__WHAT THE EXERCISE ASKS__: After finding the line with "The image size is (1512, 800)." in the entries below, copy that line and each one after it exactly, through the last line, and omit pictures.
START MATERIAL FOR THE TASK
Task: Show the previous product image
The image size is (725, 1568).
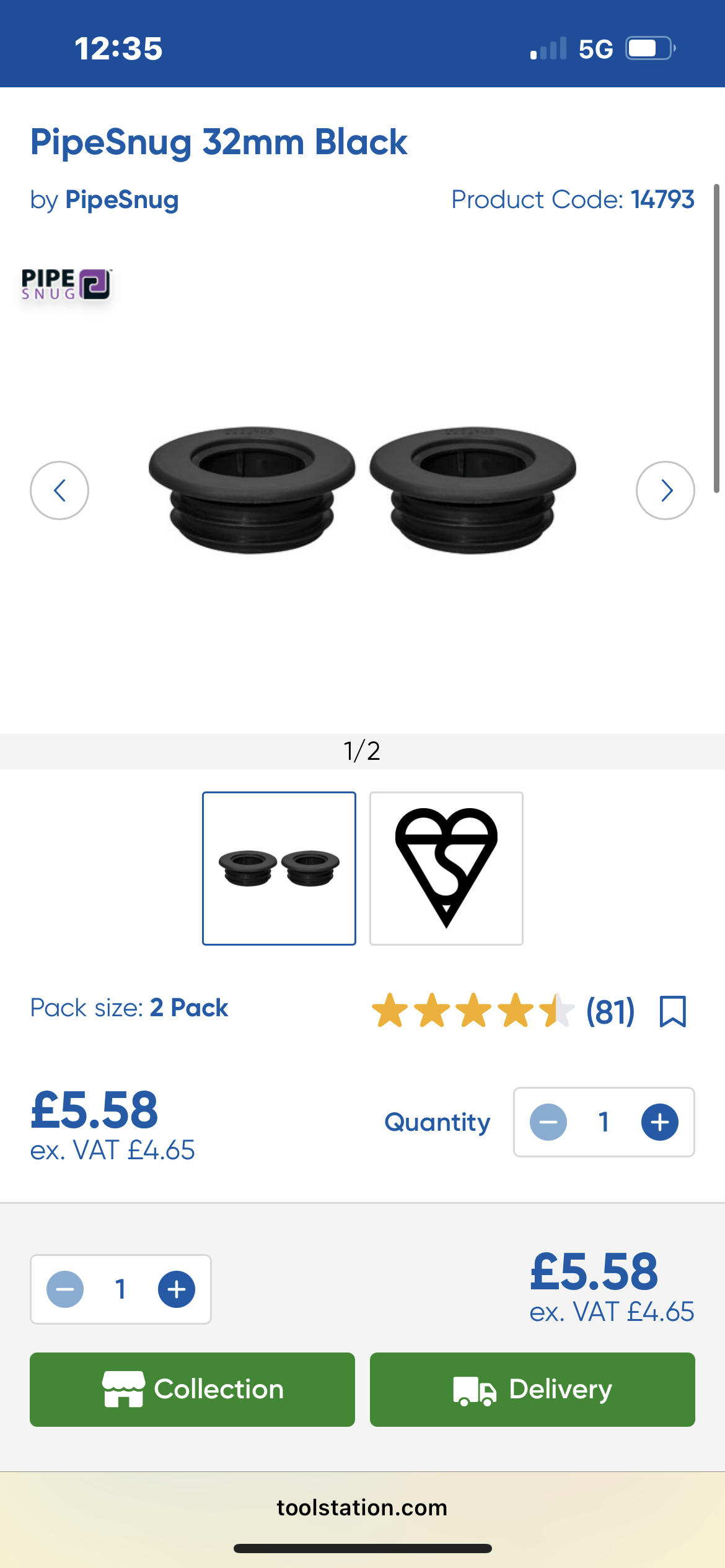Action: click(x=59, y=490)
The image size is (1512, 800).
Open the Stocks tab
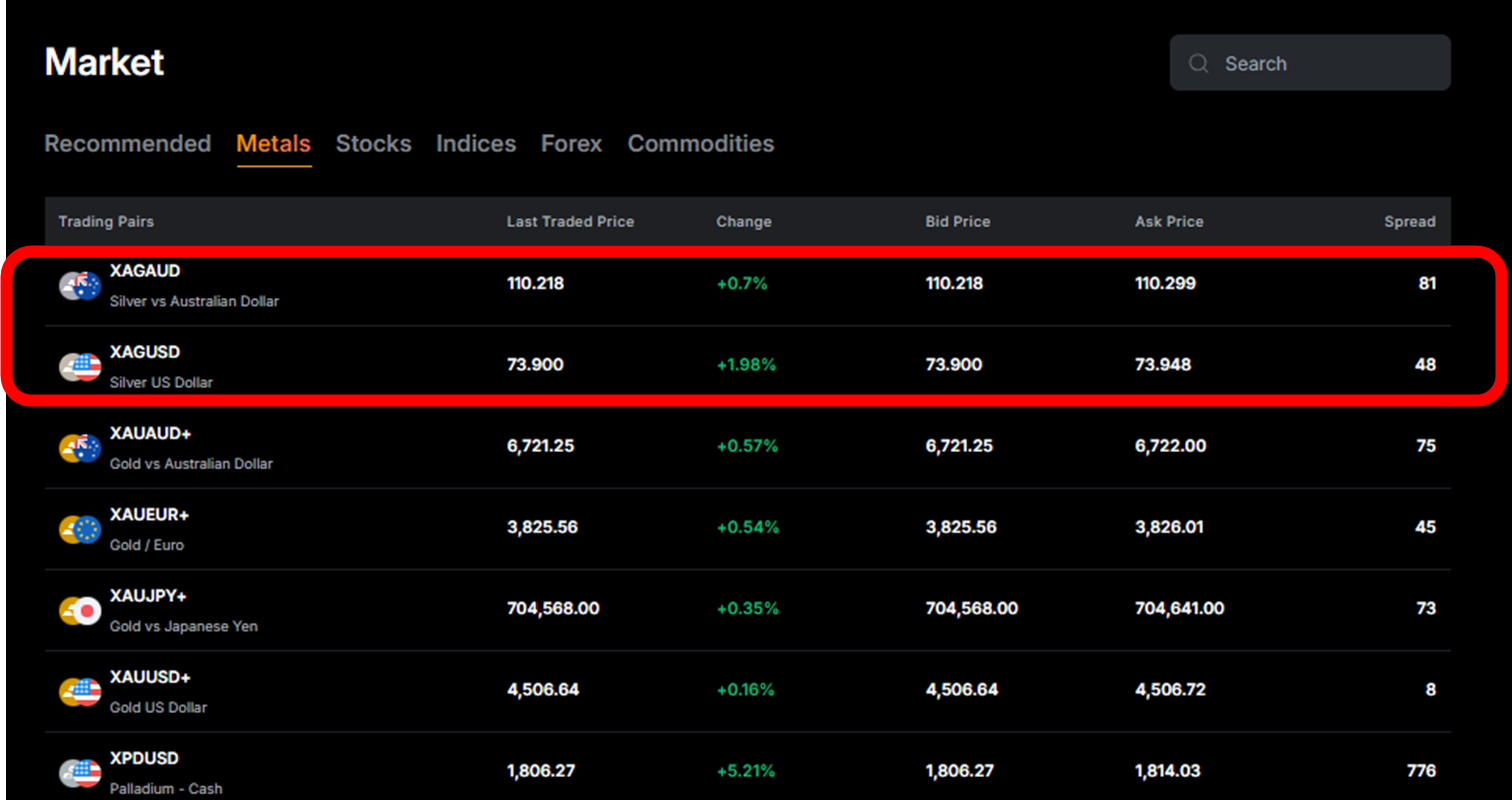(373, 144)
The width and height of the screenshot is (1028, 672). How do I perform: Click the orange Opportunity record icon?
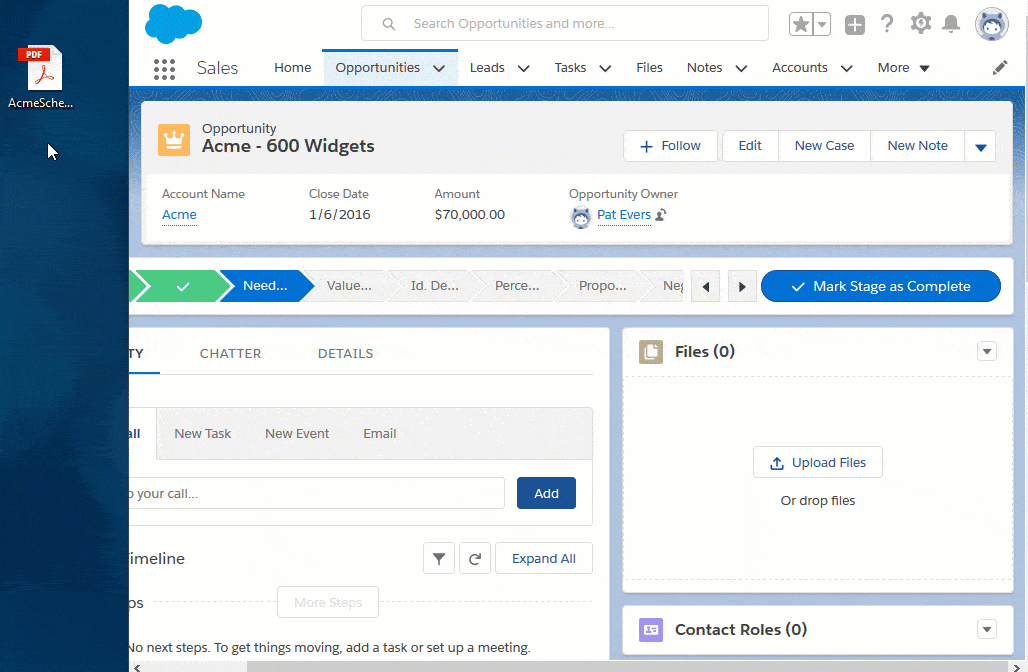tap(174, 140)
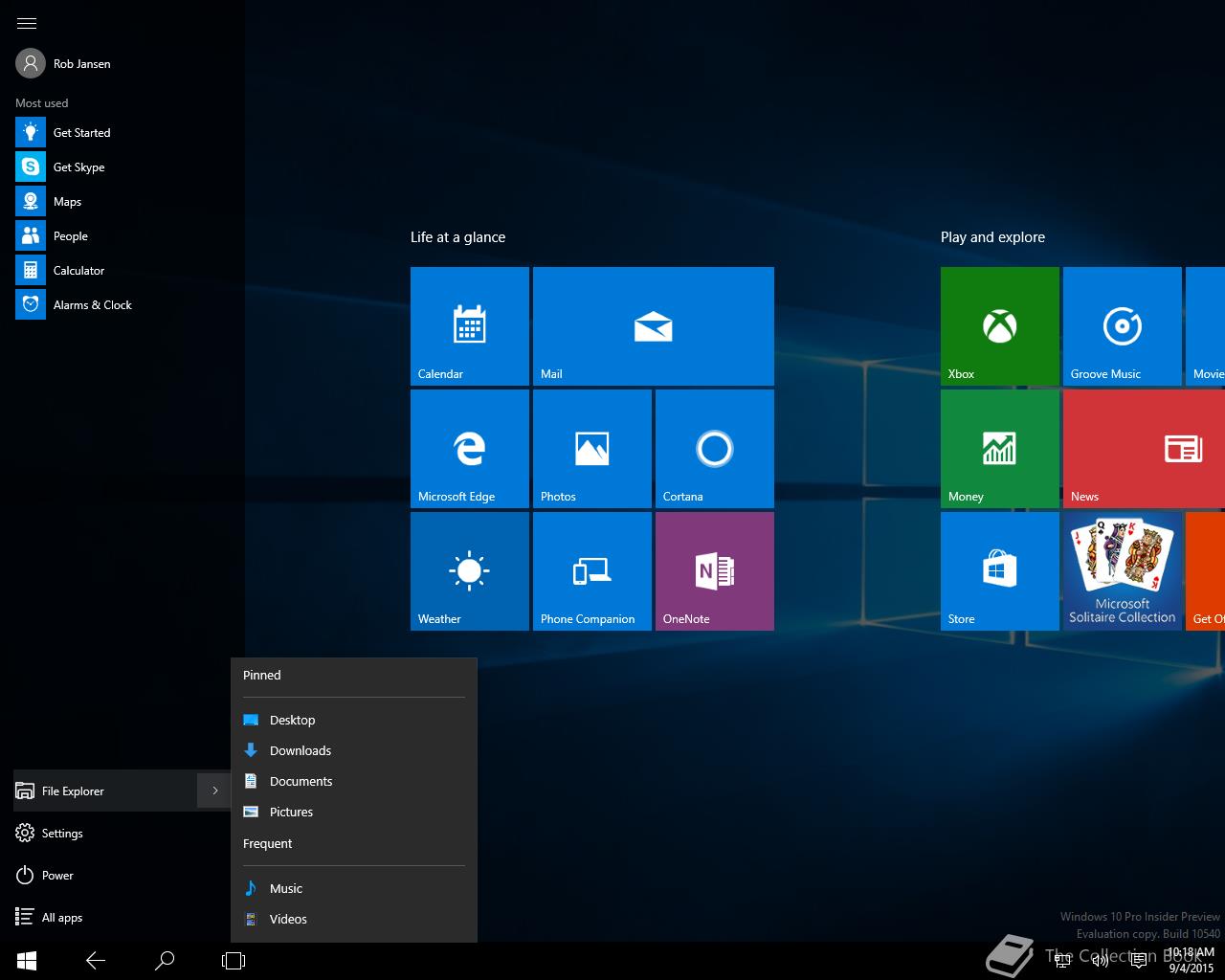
END MATERIAL FOR THE TASK
__YOUR RESPONSE__:
The image size is (1512, 800).
Open the Stocks tab
(373, 144)
The width and height of the screenshot is (1028, 672). How do I perform: Click the orange Opportunity record icon?
tap(174, 140)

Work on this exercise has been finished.